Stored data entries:
::::
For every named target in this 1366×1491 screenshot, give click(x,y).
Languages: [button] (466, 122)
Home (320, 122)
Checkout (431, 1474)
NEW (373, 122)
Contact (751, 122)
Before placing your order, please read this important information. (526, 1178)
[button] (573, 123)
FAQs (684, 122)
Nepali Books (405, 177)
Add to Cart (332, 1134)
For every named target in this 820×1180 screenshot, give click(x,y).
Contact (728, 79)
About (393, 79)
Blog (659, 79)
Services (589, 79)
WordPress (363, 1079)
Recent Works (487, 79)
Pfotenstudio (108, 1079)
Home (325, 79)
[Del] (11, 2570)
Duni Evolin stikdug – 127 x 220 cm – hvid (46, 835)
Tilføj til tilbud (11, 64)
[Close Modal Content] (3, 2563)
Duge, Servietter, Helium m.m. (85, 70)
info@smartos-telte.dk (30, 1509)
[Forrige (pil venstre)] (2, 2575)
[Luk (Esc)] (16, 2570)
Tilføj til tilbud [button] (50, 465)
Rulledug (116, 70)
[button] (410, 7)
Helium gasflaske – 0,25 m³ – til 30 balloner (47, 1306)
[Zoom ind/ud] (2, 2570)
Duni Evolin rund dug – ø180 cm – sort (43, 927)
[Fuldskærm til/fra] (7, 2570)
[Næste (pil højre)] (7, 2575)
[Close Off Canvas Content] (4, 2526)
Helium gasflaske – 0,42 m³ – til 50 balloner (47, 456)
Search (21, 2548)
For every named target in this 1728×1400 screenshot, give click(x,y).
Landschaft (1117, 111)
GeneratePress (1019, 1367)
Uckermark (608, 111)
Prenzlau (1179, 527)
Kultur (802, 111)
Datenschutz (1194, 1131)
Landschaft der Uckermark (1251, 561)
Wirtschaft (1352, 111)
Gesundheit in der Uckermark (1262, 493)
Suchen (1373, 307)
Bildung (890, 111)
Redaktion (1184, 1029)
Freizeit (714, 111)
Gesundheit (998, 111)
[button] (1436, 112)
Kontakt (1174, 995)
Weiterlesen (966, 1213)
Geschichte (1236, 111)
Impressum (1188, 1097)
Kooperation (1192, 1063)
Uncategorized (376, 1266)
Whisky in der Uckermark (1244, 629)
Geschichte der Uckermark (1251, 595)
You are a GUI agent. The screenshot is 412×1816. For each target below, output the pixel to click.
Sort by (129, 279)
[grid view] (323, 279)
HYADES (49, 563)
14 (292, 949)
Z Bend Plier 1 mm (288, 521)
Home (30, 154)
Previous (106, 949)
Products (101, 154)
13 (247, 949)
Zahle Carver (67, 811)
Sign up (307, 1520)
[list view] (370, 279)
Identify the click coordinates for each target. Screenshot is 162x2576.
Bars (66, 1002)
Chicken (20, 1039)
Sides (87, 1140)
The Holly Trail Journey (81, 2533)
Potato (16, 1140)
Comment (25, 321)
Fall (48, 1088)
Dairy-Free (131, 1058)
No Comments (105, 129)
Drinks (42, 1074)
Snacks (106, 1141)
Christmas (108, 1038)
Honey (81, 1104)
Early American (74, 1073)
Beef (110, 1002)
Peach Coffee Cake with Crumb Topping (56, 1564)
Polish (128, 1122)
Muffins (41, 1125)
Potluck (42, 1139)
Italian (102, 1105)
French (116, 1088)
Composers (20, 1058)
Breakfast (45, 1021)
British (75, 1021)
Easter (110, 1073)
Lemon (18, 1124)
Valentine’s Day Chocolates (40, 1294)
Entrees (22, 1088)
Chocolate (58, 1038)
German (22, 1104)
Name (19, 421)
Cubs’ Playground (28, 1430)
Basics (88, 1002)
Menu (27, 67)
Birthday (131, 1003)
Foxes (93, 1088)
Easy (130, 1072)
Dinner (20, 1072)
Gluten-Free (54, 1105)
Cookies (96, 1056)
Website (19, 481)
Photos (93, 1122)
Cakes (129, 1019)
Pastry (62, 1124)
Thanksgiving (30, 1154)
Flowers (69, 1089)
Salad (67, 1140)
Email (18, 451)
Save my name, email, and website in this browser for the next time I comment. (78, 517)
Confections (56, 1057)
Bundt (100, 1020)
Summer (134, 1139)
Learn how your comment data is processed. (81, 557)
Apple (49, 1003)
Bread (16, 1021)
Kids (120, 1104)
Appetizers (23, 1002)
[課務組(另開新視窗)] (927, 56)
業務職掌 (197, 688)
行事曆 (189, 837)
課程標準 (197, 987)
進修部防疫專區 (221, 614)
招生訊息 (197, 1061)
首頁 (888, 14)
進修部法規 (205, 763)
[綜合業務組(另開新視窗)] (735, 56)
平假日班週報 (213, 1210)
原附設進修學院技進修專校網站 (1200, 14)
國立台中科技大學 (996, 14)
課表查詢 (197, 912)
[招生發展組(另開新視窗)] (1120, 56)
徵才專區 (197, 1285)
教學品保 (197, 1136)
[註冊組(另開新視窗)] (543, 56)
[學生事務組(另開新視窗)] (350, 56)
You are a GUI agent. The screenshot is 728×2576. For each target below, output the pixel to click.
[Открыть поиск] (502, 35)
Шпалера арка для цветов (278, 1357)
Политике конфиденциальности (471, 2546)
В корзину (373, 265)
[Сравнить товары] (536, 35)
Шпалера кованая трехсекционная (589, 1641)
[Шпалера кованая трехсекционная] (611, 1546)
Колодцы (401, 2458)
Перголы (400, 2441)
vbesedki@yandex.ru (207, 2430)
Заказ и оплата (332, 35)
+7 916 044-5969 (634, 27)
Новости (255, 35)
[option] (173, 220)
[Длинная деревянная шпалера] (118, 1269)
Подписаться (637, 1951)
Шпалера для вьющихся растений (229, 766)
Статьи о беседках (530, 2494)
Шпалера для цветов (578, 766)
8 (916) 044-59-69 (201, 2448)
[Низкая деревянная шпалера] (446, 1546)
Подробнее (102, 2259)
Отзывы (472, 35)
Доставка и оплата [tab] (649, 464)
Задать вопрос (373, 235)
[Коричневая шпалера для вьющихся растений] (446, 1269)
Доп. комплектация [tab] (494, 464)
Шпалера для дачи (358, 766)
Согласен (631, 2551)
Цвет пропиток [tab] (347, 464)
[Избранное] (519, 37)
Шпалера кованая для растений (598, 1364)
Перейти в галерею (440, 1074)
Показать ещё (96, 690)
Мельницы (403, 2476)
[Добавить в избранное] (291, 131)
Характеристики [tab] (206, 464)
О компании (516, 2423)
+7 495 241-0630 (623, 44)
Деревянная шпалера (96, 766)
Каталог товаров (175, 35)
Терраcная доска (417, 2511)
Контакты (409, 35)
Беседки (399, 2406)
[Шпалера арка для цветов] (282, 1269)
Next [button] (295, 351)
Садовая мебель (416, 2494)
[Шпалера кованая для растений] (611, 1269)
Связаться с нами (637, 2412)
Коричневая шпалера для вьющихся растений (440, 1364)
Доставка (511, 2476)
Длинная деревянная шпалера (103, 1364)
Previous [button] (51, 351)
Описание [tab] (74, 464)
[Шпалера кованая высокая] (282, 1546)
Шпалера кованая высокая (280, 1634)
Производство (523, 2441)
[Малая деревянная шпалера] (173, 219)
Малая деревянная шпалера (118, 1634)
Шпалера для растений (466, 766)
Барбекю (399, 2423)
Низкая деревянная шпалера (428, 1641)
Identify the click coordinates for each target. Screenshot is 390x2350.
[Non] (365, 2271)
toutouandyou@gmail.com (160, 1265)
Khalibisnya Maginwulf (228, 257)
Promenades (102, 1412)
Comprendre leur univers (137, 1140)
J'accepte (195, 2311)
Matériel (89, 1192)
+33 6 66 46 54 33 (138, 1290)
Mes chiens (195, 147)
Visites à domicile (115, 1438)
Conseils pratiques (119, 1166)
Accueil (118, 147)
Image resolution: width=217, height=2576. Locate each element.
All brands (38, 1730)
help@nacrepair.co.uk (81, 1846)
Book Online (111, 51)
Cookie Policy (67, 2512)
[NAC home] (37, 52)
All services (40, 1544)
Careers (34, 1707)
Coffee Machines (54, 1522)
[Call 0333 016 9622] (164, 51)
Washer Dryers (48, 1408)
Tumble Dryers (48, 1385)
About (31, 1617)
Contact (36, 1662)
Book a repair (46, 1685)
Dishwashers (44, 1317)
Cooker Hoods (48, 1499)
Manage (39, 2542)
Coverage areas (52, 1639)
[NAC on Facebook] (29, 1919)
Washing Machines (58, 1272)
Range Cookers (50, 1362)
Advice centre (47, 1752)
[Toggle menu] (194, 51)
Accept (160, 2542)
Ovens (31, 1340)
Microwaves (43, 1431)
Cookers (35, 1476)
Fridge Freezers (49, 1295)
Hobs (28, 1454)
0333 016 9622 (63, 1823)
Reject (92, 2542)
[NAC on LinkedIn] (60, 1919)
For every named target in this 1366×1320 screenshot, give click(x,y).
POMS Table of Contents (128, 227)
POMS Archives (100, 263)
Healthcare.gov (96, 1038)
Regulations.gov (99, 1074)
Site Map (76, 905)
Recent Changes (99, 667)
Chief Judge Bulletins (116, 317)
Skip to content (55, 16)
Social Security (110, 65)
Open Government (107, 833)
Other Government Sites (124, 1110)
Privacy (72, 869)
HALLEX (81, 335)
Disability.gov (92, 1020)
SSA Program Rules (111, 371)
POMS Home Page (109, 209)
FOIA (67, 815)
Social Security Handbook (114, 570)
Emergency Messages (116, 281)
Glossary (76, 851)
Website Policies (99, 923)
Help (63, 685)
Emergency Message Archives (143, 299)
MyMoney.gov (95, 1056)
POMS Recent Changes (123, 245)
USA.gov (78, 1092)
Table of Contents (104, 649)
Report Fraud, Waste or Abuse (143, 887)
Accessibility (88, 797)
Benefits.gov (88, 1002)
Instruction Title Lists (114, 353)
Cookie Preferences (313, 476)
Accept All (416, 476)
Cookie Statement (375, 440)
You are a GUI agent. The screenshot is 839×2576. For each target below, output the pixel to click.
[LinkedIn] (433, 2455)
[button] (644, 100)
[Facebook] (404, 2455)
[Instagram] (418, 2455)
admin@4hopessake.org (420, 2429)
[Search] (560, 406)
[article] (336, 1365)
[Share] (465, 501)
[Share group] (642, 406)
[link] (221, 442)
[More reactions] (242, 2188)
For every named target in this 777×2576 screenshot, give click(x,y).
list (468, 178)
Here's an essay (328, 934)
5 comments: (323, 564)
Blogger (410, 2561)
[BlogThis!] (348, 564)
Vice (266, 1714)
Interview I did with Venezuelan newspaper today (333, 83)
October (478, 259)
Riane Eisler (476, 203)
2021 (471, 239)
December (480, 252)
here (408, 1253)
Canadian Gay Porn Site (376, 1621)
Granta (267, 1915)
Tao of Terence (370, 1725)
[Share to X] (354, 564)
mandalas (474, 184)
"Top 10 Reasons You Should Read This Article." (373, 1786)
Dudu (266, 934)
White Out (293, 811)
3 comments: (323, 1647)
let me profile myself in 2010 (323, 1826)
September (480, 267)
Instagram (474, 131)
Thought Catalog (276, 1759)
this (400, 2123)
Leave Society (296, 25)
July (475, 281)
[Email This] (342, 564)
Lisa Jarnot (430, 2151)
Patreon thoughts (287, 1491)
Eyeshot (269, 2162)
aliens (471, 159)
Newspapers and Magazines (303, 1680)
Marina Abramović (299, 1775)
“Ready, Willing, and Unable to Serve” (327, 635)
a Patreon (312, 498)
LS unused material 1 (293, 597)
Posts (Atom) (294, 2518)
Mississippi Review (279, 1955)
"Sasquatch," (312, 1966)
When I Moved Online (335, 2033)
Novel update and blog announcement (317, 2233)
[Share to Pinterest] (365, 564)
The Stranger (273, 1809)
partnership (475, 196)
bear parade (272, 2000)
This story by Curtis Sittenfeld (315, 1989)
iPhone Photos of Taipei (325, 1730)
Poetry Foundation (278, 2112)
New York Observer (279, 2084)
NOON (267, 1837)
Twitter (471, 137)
::::
How to complete this task: A word-for-word copy of the lines above from the one with "Learn how your" through the one with "平假日班週報 (213, 1210)", inclusive, is the only output wanted.

Task result:
Learn how your comment data is processed. (81, 557)
Apple (49, 1003)
Bread (16, 1021)
Kids (120, 1104)
Appetizers (23, 1002)
[課務組(另開新視窗)] (927, 56)
業務職掌 (197, 688)
行事曆 (189, 837)
課程標準 (197, 987)
進修部防疫專區 (221, 614)
招生訊息 (197, 1061)
首頁 (888, 14)
進修部法規 (205, 763)
[綜合業務組(另開新視窗)] (735, 56)
平假日班週報 (213, 1210)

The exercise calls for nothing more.